◆ Extract

Lexicon models for lexical databases and system lexicons are part of the overal conceptual framework required for lexicon development. Modern approaches to lexicon development provide suitable lexical representation languages for formulating and integrating the different kinds of lexical information specified in a lexicon model and assigning them to lexical objects, and implementations for these representation languages (cf. =1 (

; Andry et al. 1992) ). In recent work, the following useful distinctions are sometimes made:

Lexicon formalism: A specially designed logic programming language such as DATR, though high level languages such as LISP or Prolog are often used, with compiler concepts for translating these languages into conventional languages for efficient processing. Particular styles of programming in more traditional languages such as C are sometimes used directly for smaller lexicons.
Lexicon theory: A coherent and consistent set of expressions formulated in a well-defined formalism and interpreted with respect to a lexicon model.
- General lexicon theory: A general theory of lexical objects and information, for instance a theory of lexical signs and their representation.
- Specific lexicon theory: A given lexicon formulated in a lexicon formalism on the basis of a lexicon model.
Lexicon model: Specification of the domain denoted by a lexicon theory, conceptually independent of the theory itself (cf. the notion of a data model for a database). A different definition is also common: the general structure of the objects and attribute-value structures in a formal lexicon. A lexicon model specifies the following kinds of information:
- Types of lexical object and structure of lexical entries.
- Types of lexical information associated with lexical objects in lexical entries.
- Relations between lexical objects and structure of the lexicon as a whole lexicon architecture.

The aspects of representation and architecture will be dealt with in a later section. The following subsections are concerned with the main kinds of lexical information required for spoken language lexical entries.

A simple sign model for lexical properties

Lexical information is often regarded as a heterogeneous collection of idiosyncratic information about lexical items. An assumption such as this makes it hard to discuss lexical information systematically and, moreover, from the point of view of contemporary lexicography, it is wrong. For this reason, a simple unifying informal model of lexical signs, related to a view which is current in computational linguistics and computational lexicography, is introduced for the purpose of further discussion.

◆ Exercises
**1)** In the passage on lexicon development, which logic programming language is named as a specially designed lexicon formalism?
**2)** Offset every coordinate by 16 in the entries, covering everything from the line that contains "[Pin on Pinterest] (162, 215)" down to the line that contains "We Dare to Dream- new". Rewrite only those lines, requests included, and leave the pictures out.

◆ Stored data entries
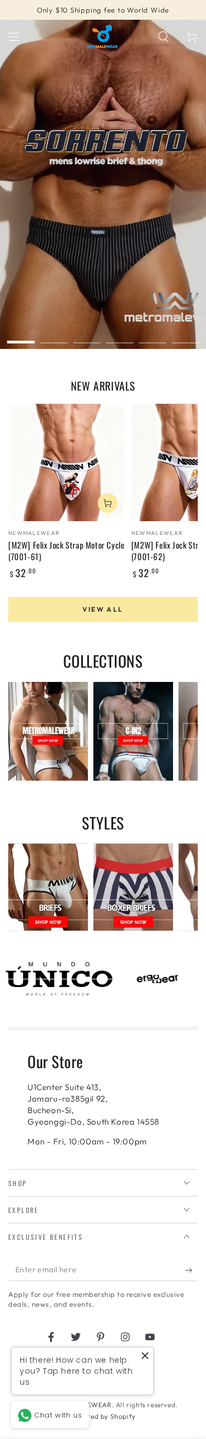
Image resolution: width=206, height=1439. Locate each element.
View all (102, 609)
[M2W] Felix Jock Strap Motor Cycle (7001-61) (66, 550)
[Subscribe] (191, 1270)
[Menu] (14, 36)
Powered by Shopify (103, 1416)
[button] (163, 36)
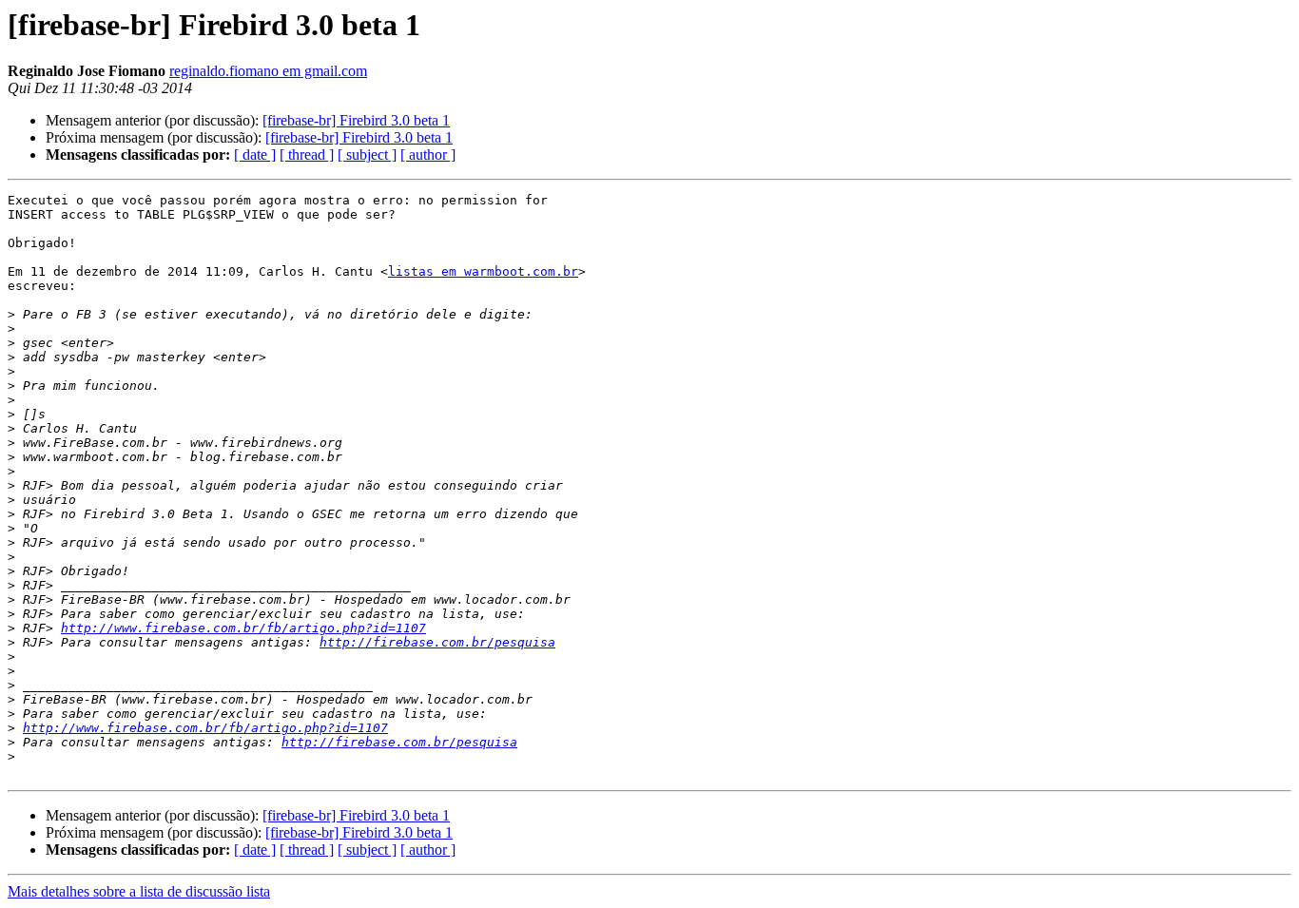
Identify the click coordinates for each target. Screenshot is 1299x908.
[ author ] (428, 154)
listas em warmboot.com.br (483, 271)
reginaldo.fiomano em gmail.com (268, 71)
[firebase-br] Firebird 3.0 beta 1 (356, 120)
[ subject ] (367, 154)
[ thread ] (307, 154)
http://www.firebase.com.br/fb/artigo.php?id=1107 (243, 628)
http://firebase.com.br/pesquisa (437, 642)
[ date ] (255, 154)
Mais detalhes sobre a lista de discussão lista (139, 891)
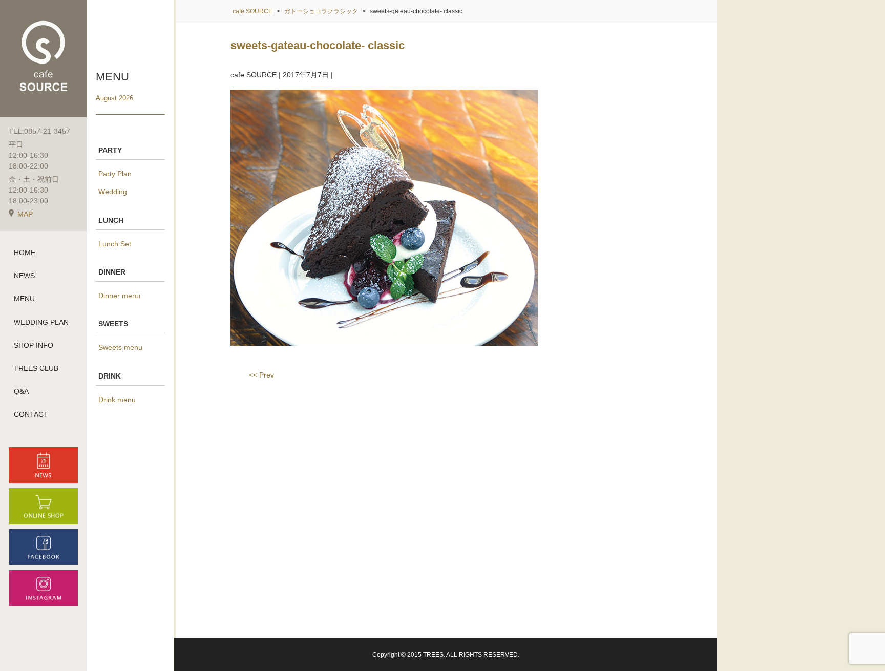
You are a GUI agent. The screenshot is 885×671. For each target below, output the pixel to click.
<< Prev (261, 375)
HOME (24, 252)
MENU (24, 299)
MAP (25, 214)
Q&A (21, 391)
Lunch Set (114, 244)
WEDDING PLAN (41, 322)
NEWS (24, 275)
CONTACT (31, 414)
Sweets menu (120, 347)
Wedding (112, 191)
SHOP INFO (33, 345)
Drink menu (117, 399)
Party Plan (115, 174)
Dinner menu (119, 295)
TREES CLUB (36, 368)
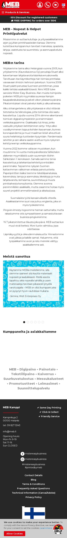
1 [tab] (24, 322)
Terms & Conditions (33, 484)
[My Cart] (55, 5)
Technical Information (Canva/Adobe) (33, 492)
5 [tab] (39, 322)
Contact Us (48, 5)
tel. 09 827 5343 (11, 425)
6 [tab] (43, 322)
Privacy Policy (34, 497)
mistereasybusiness (35, 453)
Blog (33, 479)
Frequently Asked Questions (33, 488)
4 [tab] (35, 322)
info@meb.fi (9, 431)
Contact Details (34, 475)
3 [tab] (32, 322)
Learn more (46, 528)
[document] (34, 528)
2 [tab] (28, 322)
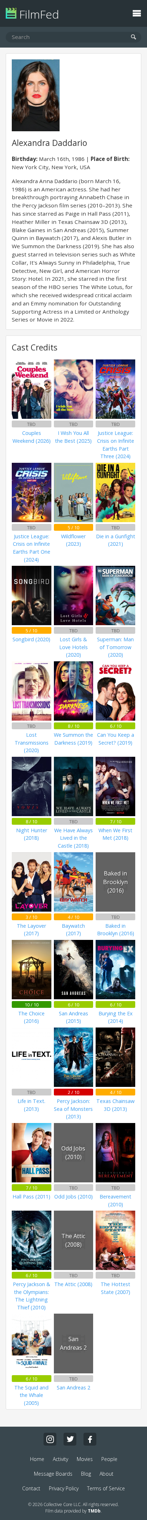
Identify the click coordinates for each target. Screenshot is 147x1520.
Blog (86, 1473)
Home (37, 1459)
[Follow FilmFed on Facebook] (89, 1439)
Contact (31, 1488)
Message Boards (53, 1473)
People (109, 1459)
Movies (85, 1459)
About (106, 1473)
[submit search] (133, 37)
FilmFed (37, 14)
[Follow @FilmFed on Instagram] (50, 1439)
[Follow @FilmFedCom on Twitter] (70, 1439)
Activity (60, 1459)
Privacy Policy (63, 1488)
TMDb (94, 1511)
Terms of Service (106, 1488)
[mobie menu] (136, 12)
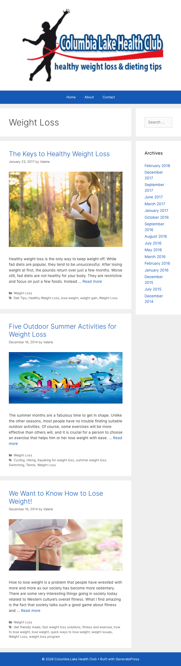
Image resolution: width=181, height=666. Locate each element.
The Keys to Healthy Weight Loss (59, 154)
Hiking (31, 460)
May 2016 (153, 250)
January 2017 (156, 210)
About (89, 97)
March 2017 (155, 204)
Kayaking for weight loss (56, 460)
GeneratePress (127, 659)
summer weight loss (91, 460)
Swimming (16, 465)
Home (71, 97)
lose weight (69, 298)
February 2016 (157, 263)
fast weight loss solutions (61, 627)
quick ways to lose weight (70, 632)
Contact (109, 97)
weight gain (88, 298)
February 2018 (157, 165)
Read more (92, 281)
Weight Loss (23, 293)
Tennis (31, 465)
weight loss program (44, 636)
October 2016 (157, 217)
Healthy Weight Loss (43, 298)
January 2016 (157, 270)
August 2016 (156, 236)
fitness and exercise (97, 627)
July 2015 (153, 289)
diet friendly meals (27, 627)
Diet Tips (20, 298)
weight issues (101, 632)
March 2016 (155, 256)
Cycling (19, 460)
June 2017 (154, 197)
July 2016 (153, 243)
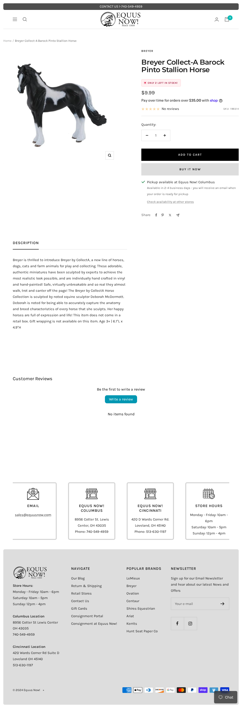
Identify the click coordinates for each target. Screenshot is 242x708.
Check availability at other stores (170, 202)
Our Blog (78, 578)
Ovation (132, 593)
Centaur (132, 601)
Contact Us (80, 601)
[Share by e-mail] (177, 215)
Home (7, 40)
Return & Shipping (86, 586)
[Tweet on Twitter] (170, 215)
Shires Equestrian (140, 608)
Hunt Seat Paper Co (142, 631)
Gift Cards (79, 608)
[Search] (25, 19)
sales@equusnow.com (33, 515)
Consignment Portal (87, 616)
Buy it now (190, 169)
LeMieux (133, 578)
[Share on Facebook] (156, 215)
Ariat (130, 616)
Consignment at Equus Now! (94, 623)
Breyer (147, 51)
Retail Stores (81, 593)
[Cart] (227, 19)
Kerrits (131, 623)
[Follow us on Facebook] (177, 623)
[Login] (217, 19)
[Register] (222, 603)
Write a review (121, 399)
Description (26, 243)
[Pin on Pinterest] (162, 215)
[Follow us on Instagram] (190, 623)
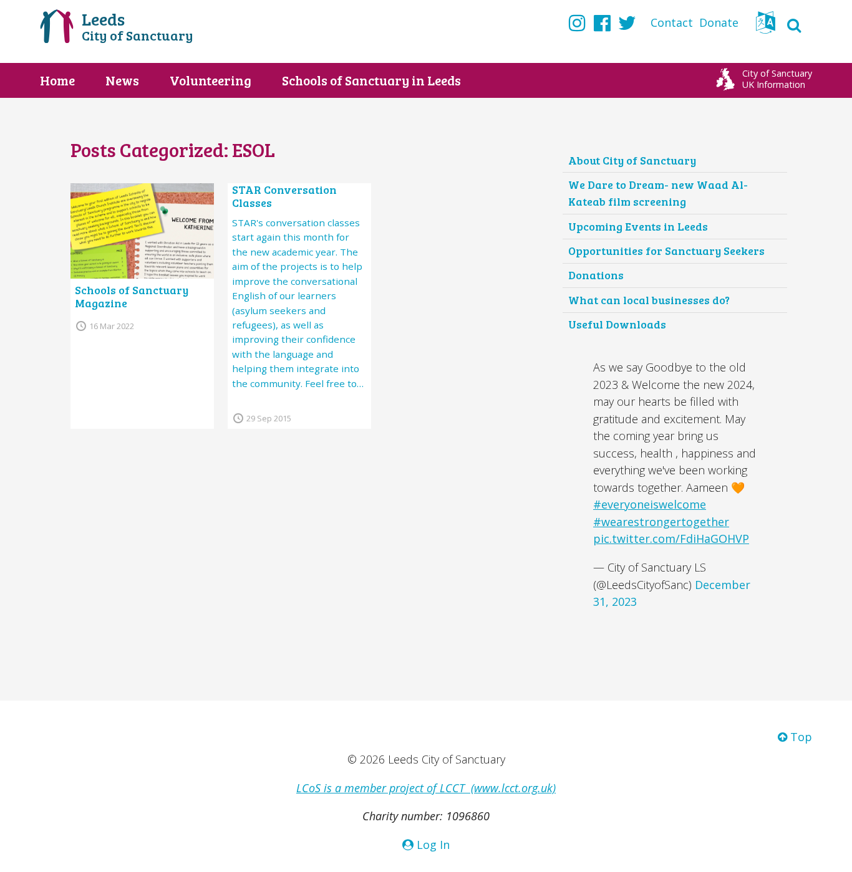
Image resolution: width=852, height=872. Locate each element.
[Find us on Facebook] (602, 22)
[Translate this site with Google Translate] (765, 26)
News (122, 80)
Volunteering (210, 80)
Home (57, 80)
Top (799, 736)
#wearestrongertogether (661, 521)
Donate (718, 22)
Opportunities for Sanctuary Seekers (666, 250)
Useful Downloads (617, 324)
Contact (672, 22)
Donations (596, 274)
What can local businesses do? (649, 299)
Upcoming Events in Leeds (638, 226)
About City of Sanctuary (632, 160)
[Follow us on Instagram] (577, 22)
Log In (432, 844)
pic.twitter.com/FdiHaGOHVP (671, 538)
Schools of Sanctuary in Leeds (371, 80)
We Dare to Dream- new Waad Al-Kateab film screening (658, 193)
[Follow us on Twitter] (627, 22)
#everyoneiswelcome (649, 504)
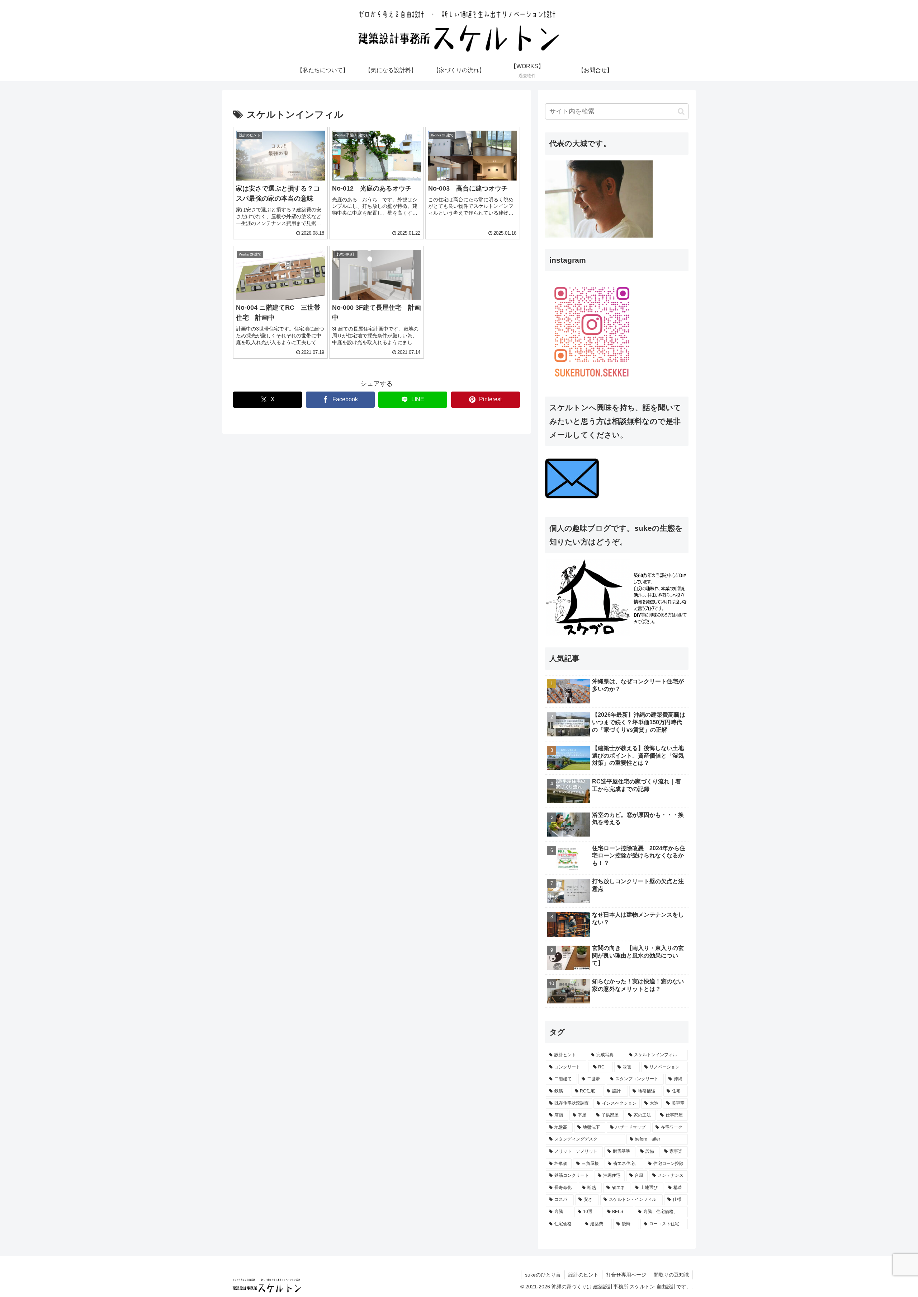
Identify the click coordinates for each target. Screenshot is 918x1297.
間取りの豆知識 (671, 1275)
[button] (681, 111)
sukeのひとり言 (543, 1275)
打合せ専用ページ (626, 1275)
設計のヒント (583, 1275)
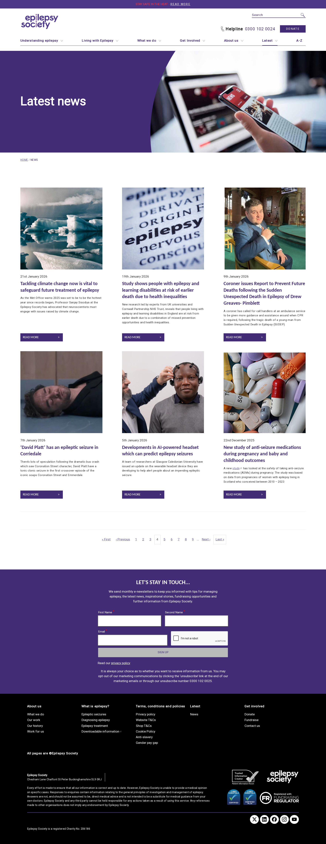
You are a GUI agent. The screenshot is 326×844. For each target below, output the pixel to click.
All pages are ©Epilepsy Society (52, 753)
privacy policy (120, 663)
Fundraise (251, 720)
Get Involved (190, 40)
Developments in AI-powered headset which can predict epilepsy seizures (160, 451)
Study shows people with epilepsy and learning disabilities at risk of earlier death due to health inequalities (160, 290)
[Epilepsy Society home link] (39, 21)
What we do (146, 40)
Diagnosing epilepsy (96, 720)
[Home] (282, 777)
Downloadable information (100, 731)
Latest (267, 40)
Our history (35, 726)
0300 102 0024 (260, 29)
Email (102, 630)
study (236, 468)
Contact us (252, 726)
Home (24, 159)
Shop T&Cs (144, 726)
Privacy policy (145, 714)
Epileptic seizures (94, 714)
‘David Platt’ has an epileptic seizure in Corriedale (59, 451)
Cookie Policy (145, 731)
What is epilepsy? (95, 706)
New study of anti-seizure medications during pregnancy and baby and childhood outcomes (262, 454)
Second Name (174, 611)
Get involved (254, 706)
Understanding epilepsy (39, 40)
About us (231, 40)
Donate (293, 29)
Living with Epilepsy (97, 40)
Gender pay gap (147, 743)
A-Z (299, 40)
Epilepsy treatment (95, 726)
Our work (33, 720)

◆ Solution set
**1)** DATR

**2)**
[Pin on Pinterest] (178, 231)
[Follow us on Instagram] (206, 639)
Image resolution: width=852, height=872. Locate each element.
[Find us on Facebook] (618, 38)
[Translate this site with Google Translate] (781, 42)
News (138, 96)
Volunteering (226, 96)
Home (73, 96)
Top (815, 752)
#wearestrongertogether (677, 537)
Donate (734, 38)
Opportunities for Sanctuary Seekers (682, 266)
Useful Downloads (633, 340)
Contact (688, 38)
Donations (612, 290)
What can local businesses do? (665, 315)
Upcoming Events in Leeds (654, 242)
About City of Sanctuary (648, 176)
[Follow us on Instagram] (593, 38)
Log In (448, 860)
pic.twitter.com/FdiHaGOHVP (687, 554)
Schools of Sanctuary in Leeds (387, 96)
We Dare to Dream- new Waad Al-Kateab film screening (674, 209)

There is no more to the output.